* Start Text block *

We would be pleased if more information on a variety of topics were availiable:

  • The details of the SBOX control registers. In the Appendix of the System Software Developers Guide (May 2013) hundreds of registers are listed, but their content is not revealed. Reading values such as, e.g., temperatures is possible but meaningless since one cannot decode the values.
  • The details of the DMA controller, and some examples of how to program it. A variety of applications would gain from direct access to the DMA engine on the MIC.
  • Efficient ways for thread synchronization.

Hi!

A better MPSS source code organization would be wellcome, or even a MPSS source organization HOWTO document.

Many thanks.

Javi Roman

I want to get doucumet about how to get CPU_CLK_UNHALTED and INSTRUCTIONS_EXECUTED on MIC. THanks.

--GHui

Hi, I would like to find the documention regarding the physical numbering of cores on the INTEL MIC. I mean, which physical core is adjacent to which one on the chip.

Desperately looking for demo code.

My job as a test engineer required me to do some playing around with the Intel Xeon Phi cards (3120A and 5110P) on our company's recent workstations. My focus is definitely not Parallel Computing so I was there and realizing that "a fool with a tool is still a fool". :-)

* End Text block *
* Start Supplied material *

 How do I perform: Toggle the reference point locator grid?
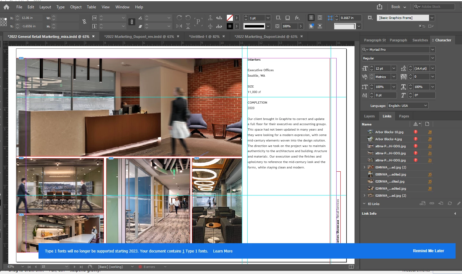tap(4, 22)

* End Supplied material *

◆ Complete the following:
[1] In the forum thread on Intel MIC documentation, which two Xeon Phi card models did the test engineer work with?
[2] Extend the forum thread on Intel MIC documentation, picking up right after its final sentence.
The data on this page was taken from a separate source, unrelated to the forum thread.

◆ Exercise results:
[1] The 3120A and the 5110P.

[2]
When I had to see about CUDA support for the nVidia GPUs there were nice demos to download so that even without being in the parallel computing stuff you could easily push the load on the card to 100% and be impressed at the GFlops that the tools are reporting.

On Intel Xeon Phi there was nothing like that. The nicest thing I found was the monitoring program that at least showed how the temperature on the 5110P was rising because cooling equipment was too poor in the first tests. Meanwhile I found the code samples on http://lotsofcores.com/article/code-samples-now-available so with some of the sample programs there I can put 100% load on the card and do my tests. But I'm really missing a sort of "eye candy" that easily shows the power of the coprocessor card.

Regards

Rainer

-- Rainer Koenig, Augsburg, Germany

@Pinak P. I don't believe there is any documentation on which core is where on the chip nor is there likely to be. But is your concern more one of information on how your program is distributed around the ring interconnect?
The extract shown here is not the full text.